ZIEL DER AUFGABE A:
Laut dem Text über die Marathonergebnisse 2012 lief die kenianische Debütantin in Dubai 2:19:34. Warum wird sie diesmal noch nicht um olympische Medaillen kämpfen? Antworte in ein bis drei Sätzen.

::::::

Auch die Ergebnisse bei den Frauen in Dubai waren 2012 schlichtweg Weltklasse. Aselefech Mergia (ETH) siegte in 2:19:31 und zog dabei auch die Debütantin Lucy Kabuu (KEN) in 2:19:34 und Mare Dibaba (ETH) in 2:19:52 unter die magische Grenze von 2:20. Die beiden Äthiopierinnen werden wir im August in London wiedersehen. Für Luca Kabuu ist die Konkurrenz im eigenen Land zu stark, um diesmal bereits um Olympia-Medaillen zu kämpfen.
Schon vor dem Lauf in Dubai hatte das Jahr 2012 gut begonnen. Im chinesischen Xiamen gewann Peter Kamais (KEN) am 7. Januar in guten 2:07:37. Noch schneller war knapp eine Woche zuvor Fancis Kibiwott (KEN) in 2:07:30 in Tiberias/Israel. Erstaunlich die Breite beim Lauf um den See Genezareth, nicht weniger als 10 Läufer blieben dort unter dem Olympischen A-Standard von 2:12. Die Leistungsexplosion im Marathon schreitet überall voran.

::::::

ZIEL DER AUFGABE B:
Gib aus der Auflistung alles von der Zeile mit „Given: Click the“ bis hinunter zur Zeile mit „Click the Shaking“ als nummerierte Liste aus und lass dabei Leerzeilen und die Bilder weg.

(Koordinatendaten der Einträge)

::::::

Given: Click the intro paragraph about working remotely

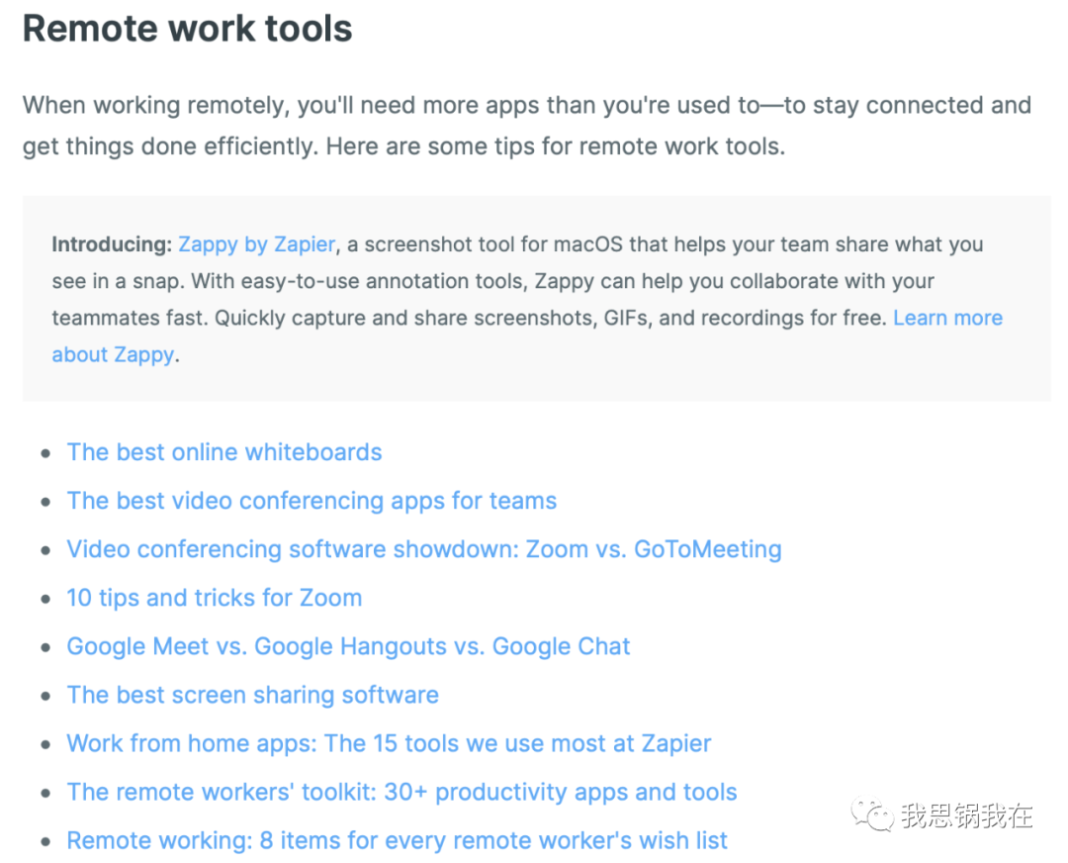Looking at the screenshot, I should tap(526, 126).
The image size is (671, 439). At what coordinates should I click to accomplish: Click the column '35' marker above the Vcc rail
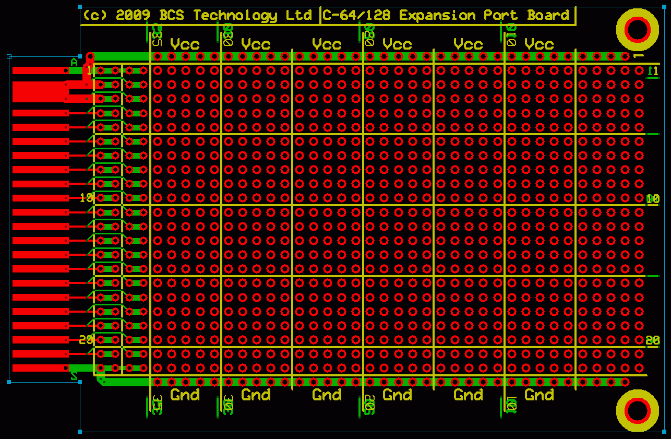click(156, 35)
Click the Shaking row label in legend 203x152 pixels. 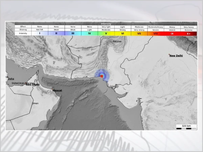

::::::

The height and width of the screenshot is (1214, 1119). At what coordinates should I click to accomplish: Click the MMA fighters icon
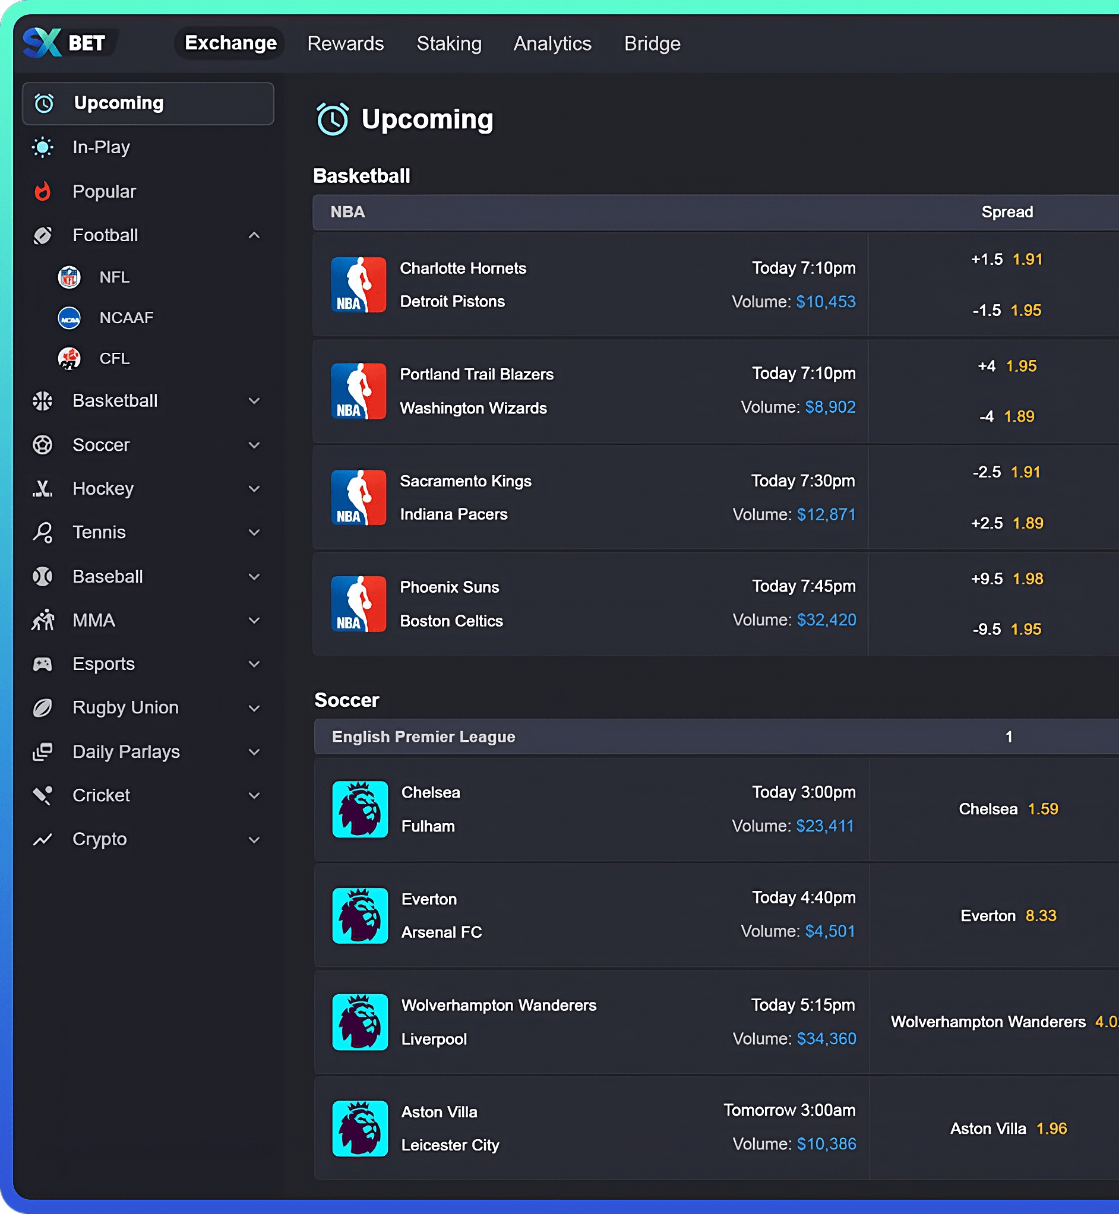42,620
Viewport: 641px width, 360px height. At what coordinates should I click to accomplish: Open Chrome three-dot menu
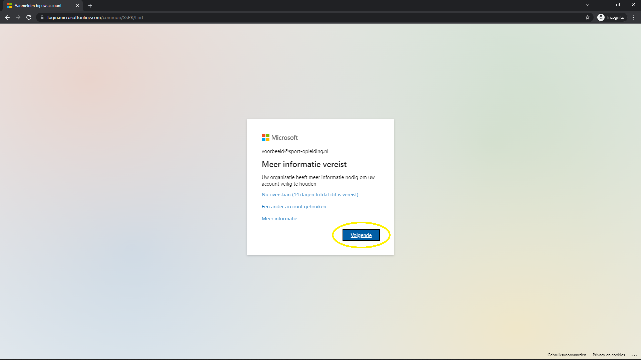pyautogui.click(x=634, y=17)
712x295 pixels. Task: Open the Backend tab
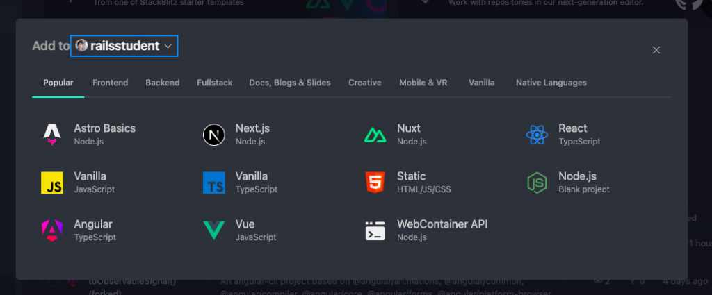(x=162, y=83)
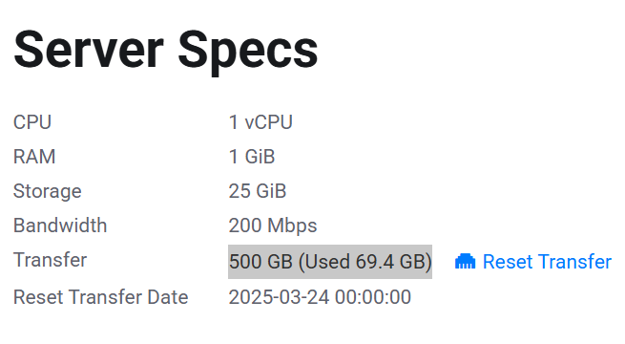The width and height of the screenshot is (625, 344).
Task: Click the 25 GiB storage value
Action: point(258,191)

::::::

VOLLSTÄNDIGE ANTWORT A:
Die Konkurrenz in ihrem eigenen Land ist zu stark. Deshalb wird sie diesmal noch nicht um olympische Medaillen kämpfen.

VOLLSTÄNDIGE ANTWORT B:
1. Given: Click the intro paragraph about working remotely
2. Looking at the screenshot, I should tap(526, 126).
3. The image size is (671, 439). At what coordinates should I click to accomplish: Click the column '35' marker above the Vcc rail
4. click(156, 35)
5. Click the Shaking row label in legend 203x152 pixels. 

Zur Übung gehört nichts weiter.